After installing the EyeSpy server in February, we find that it takes about two minutes per-image to zoom-enable 500MB images (our largest size images currently). This means that the zoom- enabling process for 500 images of about 80MB each (a more typical image size) would occur in less than three hours. EyeSpy efficiently uses available storage by using standard JPEG compression on imported file formats. For example, imported 80MB TIF files to save onto the server at less than 15MB.

At the end of the zoom-enabling process, a report is available on the images imported into the EyeSpy server. The report includes links to the various viewers, which can then be inserted into the relevant Web pages manually or programmatically.
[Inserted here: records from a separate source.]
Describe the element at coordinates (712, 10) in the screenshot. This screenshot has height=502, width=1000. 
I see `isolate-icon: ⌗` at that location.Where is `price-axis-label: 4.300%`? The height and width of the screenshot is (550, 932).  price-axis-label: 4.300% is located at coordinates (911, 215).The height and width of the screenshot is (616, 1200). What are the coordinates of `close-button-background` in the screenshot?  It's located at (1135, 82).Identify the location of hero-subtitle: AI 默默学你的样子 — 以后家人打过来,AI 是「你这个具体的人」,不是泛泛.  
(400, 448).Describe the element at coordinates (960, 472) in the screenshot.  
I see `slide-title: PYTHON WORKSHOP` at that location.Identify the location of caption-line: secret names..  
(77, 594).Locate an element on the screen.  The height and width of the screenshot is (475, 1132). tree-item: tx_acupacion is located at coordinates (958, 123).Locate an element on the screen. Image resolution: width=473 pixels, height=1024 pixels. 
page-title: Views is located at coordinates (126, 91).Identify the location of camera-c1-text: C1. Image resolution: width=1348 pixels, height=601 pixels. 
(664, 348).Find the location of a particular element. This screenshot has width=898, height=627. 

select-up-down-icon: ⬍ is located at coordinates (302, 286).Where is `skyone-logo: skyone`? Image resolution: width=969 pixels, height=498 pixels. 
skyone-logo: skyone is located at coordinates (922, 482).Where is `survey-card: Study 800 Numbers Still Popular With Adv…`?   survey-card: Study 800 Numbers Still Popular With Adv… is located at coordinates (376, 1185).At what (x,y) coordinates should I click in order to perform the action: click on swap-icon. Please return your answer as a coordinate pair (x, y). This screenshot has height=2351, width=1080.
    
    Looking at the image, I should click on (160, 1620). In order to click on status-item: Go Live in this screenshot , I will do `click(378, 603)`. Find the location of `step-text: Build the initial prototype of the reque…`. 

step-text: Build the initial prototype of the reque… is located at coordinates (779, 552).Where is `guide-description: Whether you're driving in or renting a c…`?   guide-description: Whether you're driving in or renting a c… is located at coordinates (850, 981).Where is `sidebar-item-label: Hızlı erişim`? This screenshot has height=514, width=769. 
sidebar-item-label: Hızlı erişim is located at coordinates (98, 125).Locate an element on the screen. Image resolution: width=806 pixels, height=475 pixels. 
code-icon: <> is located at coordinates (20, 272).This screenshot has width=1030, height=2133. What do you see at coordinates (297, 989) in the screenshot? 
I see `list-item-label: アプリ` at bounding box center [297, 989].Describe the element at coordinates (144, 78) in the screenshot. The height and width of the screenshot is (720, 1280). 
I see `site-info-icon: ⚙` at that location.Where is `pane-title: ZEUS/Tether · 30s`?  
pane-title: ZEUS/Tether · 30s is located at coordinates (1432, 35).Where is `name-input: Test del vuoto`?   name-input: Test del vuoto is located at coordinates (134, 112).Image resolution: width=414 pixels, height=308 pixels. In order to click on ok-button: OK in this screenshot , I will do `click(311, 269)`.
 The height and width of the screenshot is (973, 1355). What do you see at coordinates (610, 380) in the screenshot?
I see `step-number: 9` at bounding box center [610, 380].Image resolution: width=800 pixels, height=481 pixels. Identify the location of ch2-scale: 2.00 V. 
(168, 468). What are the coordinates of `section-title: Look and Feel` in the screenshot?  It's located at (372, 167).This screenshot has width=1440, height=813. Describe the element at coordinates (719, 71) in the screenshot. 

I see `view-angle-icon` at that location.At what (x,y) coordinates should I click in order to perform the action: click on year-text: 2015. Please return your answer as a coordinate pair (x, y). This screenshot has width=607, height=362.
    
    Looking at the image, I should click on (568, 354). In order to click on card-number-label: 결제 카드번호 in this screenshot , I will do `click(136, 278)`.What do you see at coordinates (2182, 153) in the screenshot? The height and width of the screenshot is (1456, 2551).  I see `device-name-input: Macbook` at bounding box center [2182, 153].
Modifications, like pixel dimensions for zoomed images, are made in commands embedded in the URLs in the processing report. We often use PHP scripting for jobs like this.

Figure 2a: 300 dpi TIFF, 252MB, map of soil survey in Beaufort County, North Carolina. Digitized from a copy of the Soil Survey of Beaufort County, North Carolina by W.B. Cobb and others, printed in 1919 by the U.S. Government Printing Office; from the holdings of the North Carolina Collection at ECU’s Joyner Library. Original paper map dimensions: 27.7 inches x 22.3 inches. Online in the North Carolina History and Fiction Digital Library at http://www.lib.ecu.edu/ncc/historyfiction/.

Figure 2b: 300 dpi JPEG zoomed area shows bodies of water, place names, and colors representing various kinds of soil identified in map’s legend. Zoomed to about 90 percent of the detail in the original.

The EyeSpy server runs on Windows, Linux, and Solaris platforms. Initially we were interested in a Unix-based zooming server in coordination with our other Web services, but the department has recently begun to shift to a Windows environment, so we installed the Windows version of EyeSpy.

Installation was a smooth process that took less than one hour after we upgraded the destination server to the Enterprise Edition of Windows Server 2003.

Tips for Other Academic Libraries

Our library took about a year to define our needs and investigate the marketplace. The process helped us find a solution that confidently meets our immediate and medium-term needs. Take time to compare how various vendors’ features fit your organization’s needs. If you want to invest in customization, these comparisons along with evaluations of the lives of the companies are valuable. One recommendation is to have the vendors zoom-enable some of your own images, so that you can evaluate features across vendors with images you know well. This research will help insure that internal development work will have a longer- lasting value.